Issue #74 August 2024

Magic and Wonder: A Brief Reflection on “Wonderstruck” by Helen De Cruz

Kobayashi Kiyochika, "Fireworks at Ikenohata", (1881)

Wonderstruck by Helen De Cruz is a book written in the kind of simple, direct, lucid prose one often despairs of writing oneself. It deals with the topic of wonder. Aristotle, at the very beginning of Western philosophy, told us that all thinking, especially philosophical thinking, begins in wonder; yet, apart from scattered treatments in thinkers like Descartes and Adam Smith, the topic has gotten little treatment since. For a certain kind of philosopher, one focused on conceptual or linguistic puzzle-solving, the question of wonder might well be considered ‘soft.’ Treating it forces us to consider things like religion, aesthetics, magic, and so on, and these are sub rosa topics for the hard-core professional philosopher. Wonder, we see right off the bat, is elusive. It is a mood, and on a certain level, there is no defining a mood. We may indeed consider wonder closely and carefully as a concept, yet, at the end of our consideration, wonder remains wonder: a certain x we feel when faced with situation y. Thus, we face a number of puzzling questions. Is wonder the same thing as awe? What is its relation to what aesthetics has called the sublime? Is wonder curiosity, and if it is not, what is its relation to it? Do we cease to wonder once we have understood what puzzles us, or does the very fact that we can understand the world only cause us to wonder more? Say we answer every single question God puts to Job out of the whirlwind, are we any the wiser for that? If thinking begins in wonder, in the eros of the philosopher for wisdom or the whole, is it dispelled in the result? Does something ever remain as an object for wonder, some givenness outside the scope of any mediation? Phenomenology speaks of the ‘saturated’ nature of phenomena: something is always given in excess of the conceptual or categorical. An alternate view, the Cartesian one, sees wonder as dispelled in understanding: thinking eliminates the original excess, which we then cease to wonder at. It becomes radically our possession.

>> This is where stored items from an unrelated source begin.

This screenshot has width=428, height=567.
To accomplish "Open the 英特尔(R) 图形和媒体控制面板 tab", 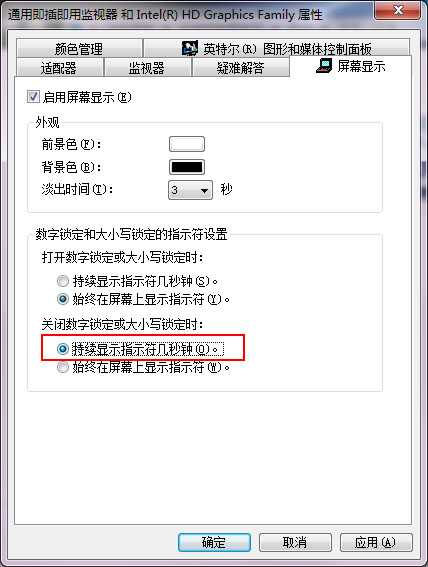I will [x=277, y=48].
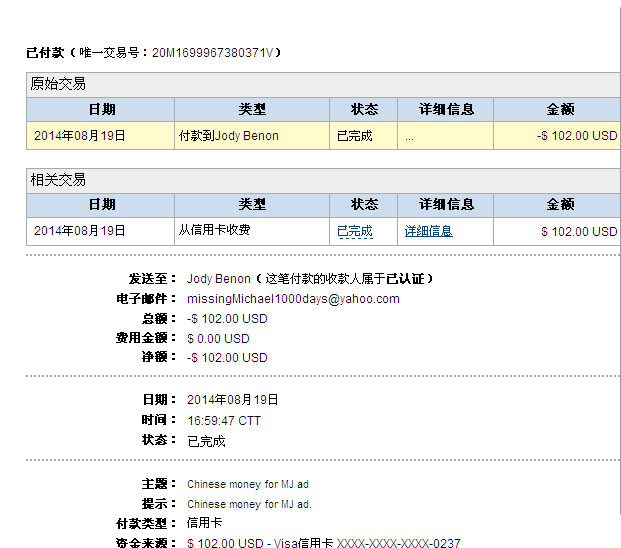
Task: Select transaction ID 20M1699967380371V
Action: tap(213, 52)
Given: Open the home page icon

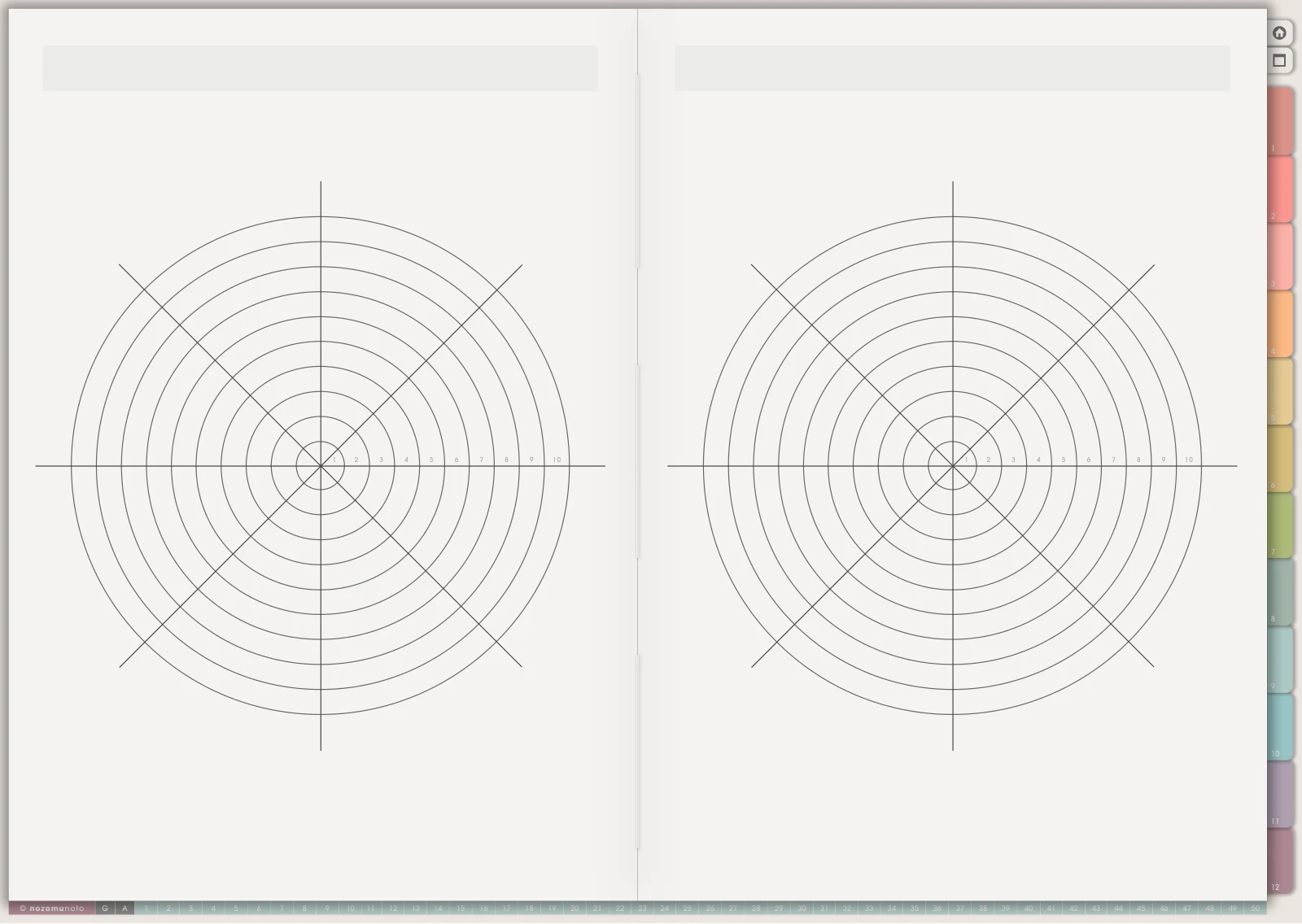Looking at the screenshot, I should point(1279,33).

Out of these opposed possibilities, Dr. De Cruz constructs her own treatment. Her emphasis lies on the virtues of epistemic maladjustment. The function of ritual, science, religion, and magic (all treated here as potential technologies of the self) is to provide the dissonance of surprise, which leads either to new insights or to a new appreciation of the already known (2024; 6). Wonder is here conceived as a product of surprise, the kind of surprise that does two things. Firstly, if we are surprised by the scale, force, or grandeur of something, we have that feeling we call the sublime (2024; 53-54). This induces in us the emotion of awe, which can be taken as distinct from wonder in general. This feeling causes a decentering of the ego and has the potential to make us feel connected to a larger whole (2024; 63-64). Wonder can also come in the form of curiosity. We wonder why something is so and seek for an answer. Thus, we may see something we consider an anomaly and reconsider our assumptions about the world to account for it (2024; 45). Thus, the scope of our perception and knowledge can be productively expanded or purged of unthought prejudice. Here, wonder is a positive emotion that has epistemic utility. Without wonder, our mental lives would be cramped, and we can cultivate wonder as a virtue. Of course, it is not only surprise that makes us wonder. We might be surprised about the regularity of things as well. Why does nature react in such predictable ways? Here, ritual may play a role in bringing our attention to the quotidian, and the wonder embodies not just in sublime things but ordinary ones. De Cruz gives a remarkable example of this from the Jewish tradition, which involves blessings uttered for everyday sights and ordinary events (2024; 112-113).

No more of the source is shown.